Skip to content

Instantly share code, notes, and snippets.

@trevnorris
Last active April 9, 2016 16:24
  • Star 30 You must be signed in to star a gist
  • Fork 8 You must be signed in to fork a gist
Star You must be signed in to star a gist
Save trevnorris/7712539 to your computer and use it in GitHub Desktop.

build

Clone and build Node for analysis:

$ git clone https://github.com/joyent/node.git
$ cd node
$ export GYP_DEFINES="v8_enable_disassembler=1"
$ ./configure
$ make -j4

Note: To run with IRHydra run like the following:

$ node --trace-hydrogen --trace-phase=Z --trace-deopt \
  --code-comments --hydrogen-track-positions --redirect-code-traces \
  --redirect-code-traces-to=code.asm --print-opt-code script.js

Now build v8:

$ cd deps/v8
$ make dependencies
$ make -j4

Building modules with custom local build of Node:

$ /path/to/node/node $(which node-gyp) rebuild --release --nodedir=/path/to/node

(note: can also use --debug)

Install npm libraries using custom local build:

$ /path/to/node/node $(which npm) --nodedir=/path/to/node install

v8 flags

Print deoptimizations:

$ ./node --trace-deopt --code-comments ./script.js

Four types of deoptimizations:

  • eager: Occurs with unexpected element transitions.
  • lazy: Occurs when an assumption is made on a global which no longer holds true.
  • soft: As v8 collects type information on functions it will mark dead subgraphs of the AST (abstract syntax tree). If one of those marked graphs is called this will cause the function to deoptimize and tell v8 more type information needs to be collected.
  • debugger: Not really a bailout, but used by the debugger to deoptimize stack frames to allow inspection.

Print optimizations and inlining:

$ ./node --trace-opt --trace-inlining ./script.js

Check activity of the garbage collector:

$ ./node --trace_gc --print_cumulative_gc_stat ./script

Trace for allocations of external memory (e.g. Buffers/ArrayBuffers):

./node --trace_external_memory ./script

Grab v8 profile of script and use the tick processor:

$ ./node --prof ./script
$ D8_PATH=/path/to/deps/v8/out/native /path/to/deps/v8/tools/linux-tick-processor

Key things to look for from tick processor output:

  • Stub: Hand written assembly that follows the JS calling convention.
  • LazyCompile: Code was "lazily compiled", not that v8 spent that much time compiling code.
  • * prefix: The function has been run through the optimizing compiler (i.e. Crankshaft).
  • ~ prefix: The function was run through the full-codegen (or unoptimized) compiler, but v8 is letting us know the function could be optimized.
  • no prefix: Either that v8 doesn't have enough type info on the function to know whether it could be optimized, or the function has been marked as unoptimizable.

Find unnamed function in --trace-* output (using --trace-opt as example):

$ ./node --trace-opt --print-opt-code ./script > code.asm

The output will be a mix of the two flags. From --trace-opt the output will usually look like so:

[marking 0x1531090902b9 myFunctionName <JS Function (SharedFunctionInfo 0x3f91d3335139)> ...

--- Given material ---
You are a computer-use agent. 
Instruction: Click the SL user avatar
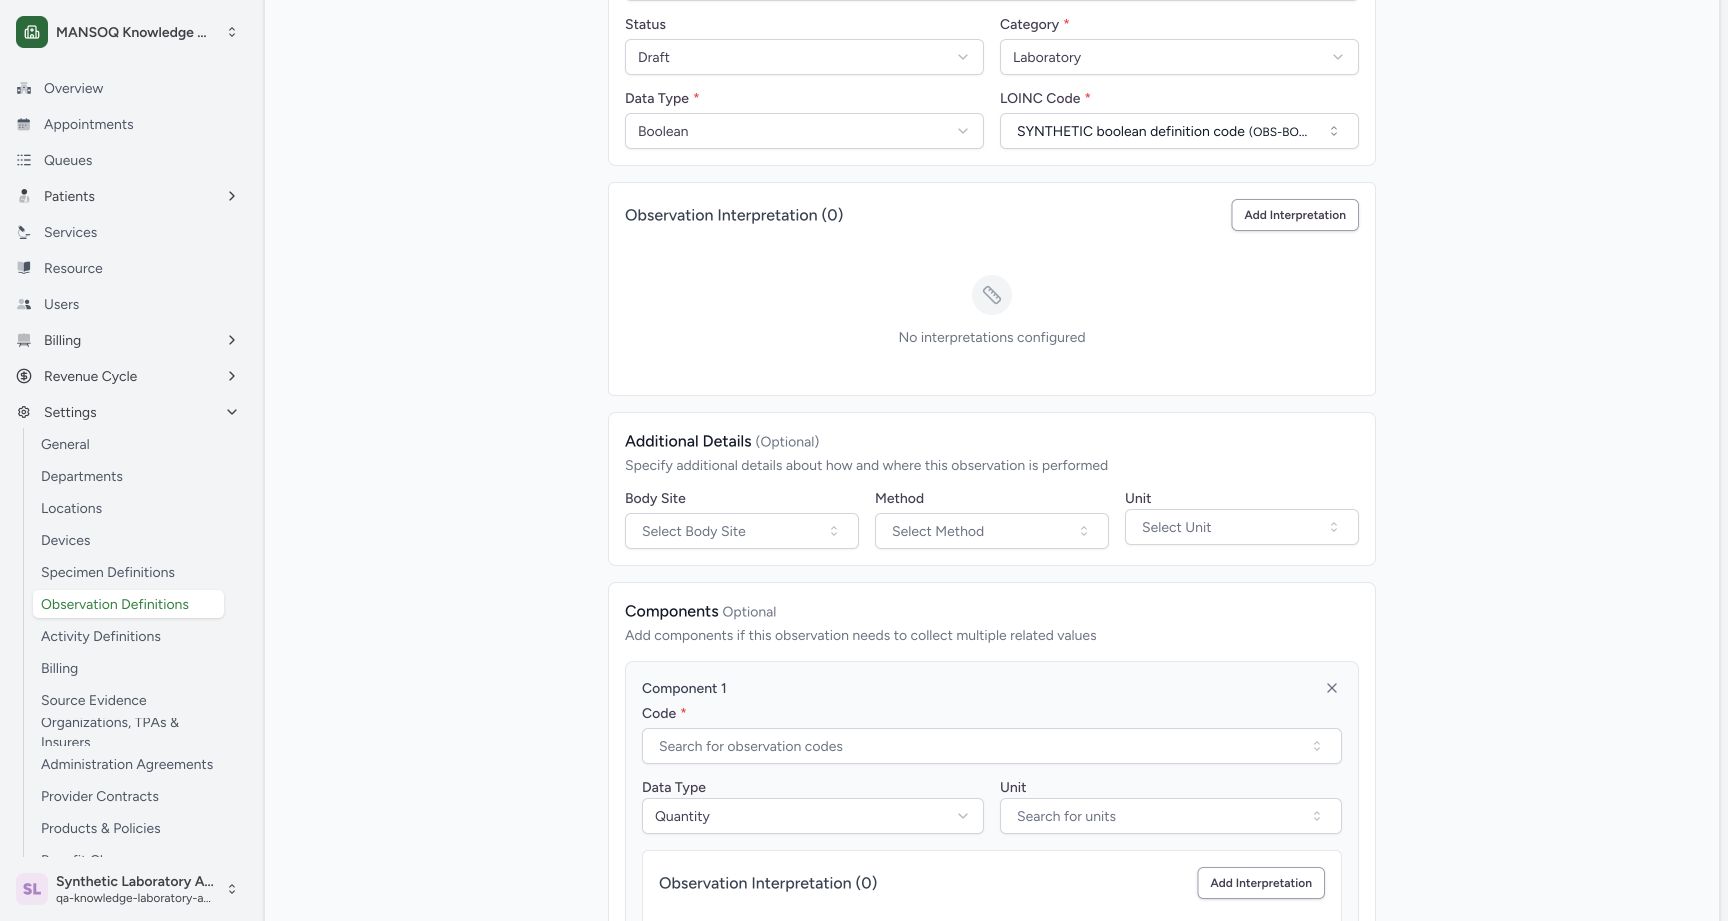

--- What the exercise asks ---
List every type of deoptimization named in the notes on building and profiling Node.

--- Written answer ---
eager, lazy, soft, debugger